§ Dataset entries:

=-=-=-=-=

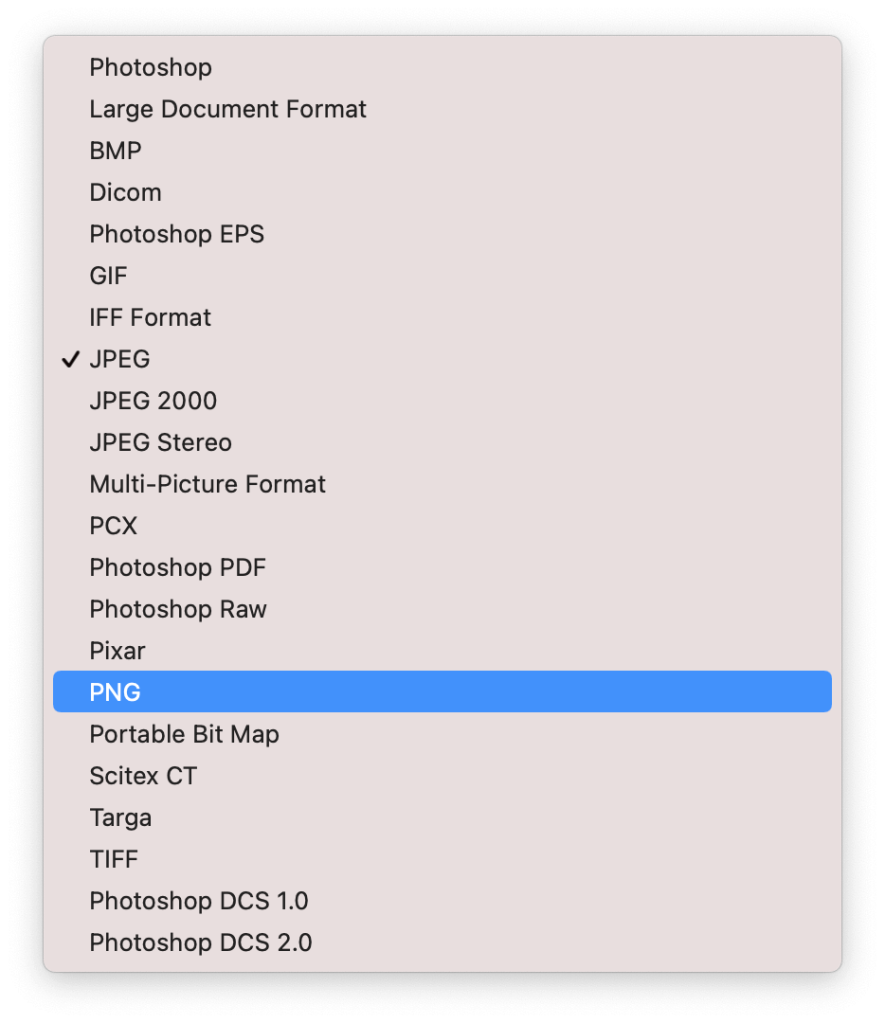Screen dimensions: 885x1023
Task: Choose the highlighted PNG format
Action: tap(442, 692)
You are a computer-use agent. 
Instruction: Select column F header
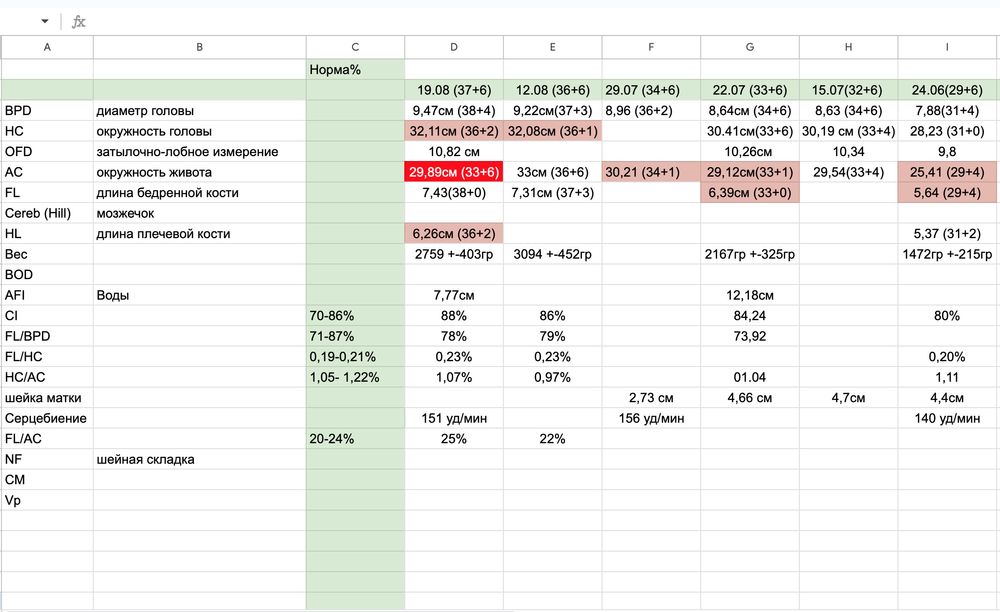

=-=-=-=-=

§ Assigned task: Each line from the one holding "You are a computer-use agent." through the final line of the data needs to be transcribed exactly. Include both ends, skip the pictures, and add nothing.

§ Response area:
You are a computer-use agent. 
Instruction: Select column F header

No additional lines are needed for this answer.